Его зажали в клещи. Он чувствовал их дыхание, слышал хриплый лай, знал, где они и кто они, – он сам был охотником, а они пытались сделать из него добычу. Он умел прятаться, он был бесшумен, даже когда они рыскали в полушаге от него, он проливал их кровь, а они даже не понимали, что их становится все меньше и меньше… А в небе радостно галдели вороны…

Они загнали его по всем правилам охоты – из леса шаман выскочил прямо к обрыву, так что деваться было некуда. Они не стреляли – хотели взять живым. Перехватив нож поудобнее, он оскалился, а спустя секунду воронье карканье над лесом разорвал протяжный волчий вой… Шаман знал, что останется жив.

На уговоры Рихард времени больше не тратил. Белоснежный с утра халат был весь забрызган и измазан красным, лицо пленника превратилось в кровавое месиво, один глаз вытек, одна из коленных чашечек была просверлена – Ридль понимал, что слегка перестарался в начале, но теперь ничего не вернешь.

Парень держался. Все так же сидел с отрешенным видом, лишь вздрагивая время от времени, когда оберштурмбаннфюрер переходил на следующий виток допроса.

От боли голова Рихарда просто раскалывалась: она пульсировала огненными вспышками через рваные промежутки времени то медленно, то вновь ускоряясь. Ридль цедил сквозь зубы ругательства, продолжал пытку и злился оттого, что терпел боль не так стойко, как пленный разведчик. Утешало оберштурмбаннфюрера лишь то, что видения больше не повторялись.

О самоубийстве старик никогда даже не задумывался. Ни когда его собирали по кусочкам, ни когда заново учился пользоваться руками, ни когда суставы выворачивало, а каждая клеточка тела начинала ныть, реагируя на погоду. Не ты эту жизнь давал, не тебе и отнимать.
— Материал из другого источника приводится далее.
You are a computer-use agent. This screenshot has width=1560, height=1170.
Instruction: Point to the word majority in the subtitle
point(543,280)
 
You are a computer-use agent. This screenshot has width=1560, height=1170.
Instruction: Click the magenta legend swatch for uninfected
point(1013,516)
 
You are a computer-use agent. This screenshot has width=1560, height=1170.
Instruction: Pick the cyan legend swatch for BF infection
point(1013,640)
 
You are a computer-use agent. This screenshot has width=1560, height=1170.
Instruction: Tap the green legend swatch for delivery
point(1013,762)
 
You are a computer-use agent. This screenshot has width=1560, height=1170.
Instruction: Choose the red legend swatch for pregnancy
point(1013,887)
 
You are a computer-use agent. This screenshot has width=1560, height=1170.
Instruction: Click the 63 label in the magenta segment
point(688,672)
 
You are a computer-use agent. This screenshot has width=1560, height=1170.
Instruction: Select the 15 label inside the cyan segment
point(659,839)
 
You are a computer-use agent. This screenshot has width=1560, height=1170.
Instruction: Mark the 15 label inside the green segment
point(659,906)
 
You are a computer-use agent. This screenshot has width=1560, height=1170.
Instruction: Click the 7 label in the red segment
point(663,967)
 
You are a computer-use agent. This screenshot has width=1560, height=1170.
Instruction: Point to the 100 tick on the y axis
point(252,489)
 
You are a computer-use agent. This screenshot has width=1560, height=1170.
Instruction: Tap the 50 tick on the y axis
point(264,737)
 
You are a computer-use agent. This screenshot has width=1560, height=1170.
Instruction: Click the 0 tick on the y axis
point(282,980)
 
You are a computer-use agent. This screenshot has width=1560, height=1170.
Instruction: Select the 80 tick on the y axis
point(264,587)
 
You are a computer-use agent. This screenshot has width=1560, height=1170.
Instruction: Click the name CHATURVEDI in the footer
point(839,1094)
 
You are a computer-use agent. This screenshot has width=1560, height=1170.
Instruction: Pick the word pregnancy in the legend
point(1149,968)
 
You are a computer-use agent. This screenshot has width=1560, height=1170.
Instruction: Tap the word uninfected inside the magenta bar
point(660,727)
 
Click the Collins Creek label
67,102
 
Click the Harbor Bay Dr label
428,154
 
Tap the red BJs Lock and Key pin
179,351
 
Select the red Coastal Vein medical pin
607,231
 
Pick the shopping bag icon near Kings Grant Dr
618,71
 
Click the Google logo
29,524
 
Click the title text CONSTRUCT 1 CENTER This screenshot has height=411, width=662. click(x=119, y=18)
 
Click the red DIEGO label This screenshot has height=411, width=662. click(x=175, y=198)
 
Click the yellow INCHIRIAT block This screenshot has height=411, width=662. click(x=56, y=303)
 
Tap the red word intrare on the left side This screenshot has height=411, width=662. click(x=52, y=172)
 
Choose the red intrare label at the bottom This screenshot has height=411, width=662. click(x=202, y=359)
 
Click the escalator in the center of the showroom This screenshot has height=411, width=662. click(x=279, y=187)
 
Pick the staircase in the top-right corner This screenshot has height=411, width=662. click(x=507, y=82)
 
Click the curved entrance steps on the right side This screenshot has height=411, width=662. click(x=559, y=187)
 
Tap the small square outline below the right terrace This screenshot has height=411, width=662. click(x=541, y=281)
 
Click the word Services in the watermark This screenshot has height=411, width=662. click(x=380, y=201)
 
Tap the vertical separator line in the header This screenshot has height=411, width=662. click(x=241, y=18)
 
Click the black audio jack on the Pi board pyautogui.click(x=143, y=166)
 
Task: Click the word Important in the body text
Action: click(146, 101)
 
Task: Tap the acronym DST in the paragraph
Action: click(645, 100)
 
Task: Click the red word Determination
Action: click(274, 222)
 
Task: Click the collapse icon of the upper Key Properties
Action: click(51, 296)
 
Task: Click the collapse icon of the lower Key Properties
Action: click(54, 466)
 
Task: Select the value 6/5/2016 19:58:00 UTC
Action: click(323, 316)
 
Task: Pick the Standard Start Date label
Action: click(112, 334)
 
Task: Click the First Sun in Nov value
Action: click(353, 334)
Он сидел перед окном и глядел в небо. Просто так, от нечего делать. И мгновение тянулось за мгновением, часы складывались в дни, недели – в месяцы, а годы – в вечность. Сидя у окна, старик ничего не ждал, ничего не хотел – он просто убивал время до тех пор, пока время не убьет его.

Мишка сидел и смотрел, как похожий на ворона мужчина в заляпанном кровью – его кровью – халате издевается над его телом. От тела тянулись тоненькие, сотканные из дыма нити, которые время от времени подрагивали, заставляя мышцы двигаться, имитируя реакцию на боль. На коленях у Мишки лежала семейная драгоценность – небольшой бубен. Время от времени шаман начинал тихонечко по бубну постукивать, постоянно меняя ритм и силу ударов, и тогда мужчина в халате скрежетал зубами, хватался за виски, тер лоб, уходил в соседнюю комнатку и подставлял голову под кран. Думал, будто это помогает, потому что шаман на время переставал постукивать по натянутой коже бубна и отстраненно гладил лежащего рядом огромного белого волка.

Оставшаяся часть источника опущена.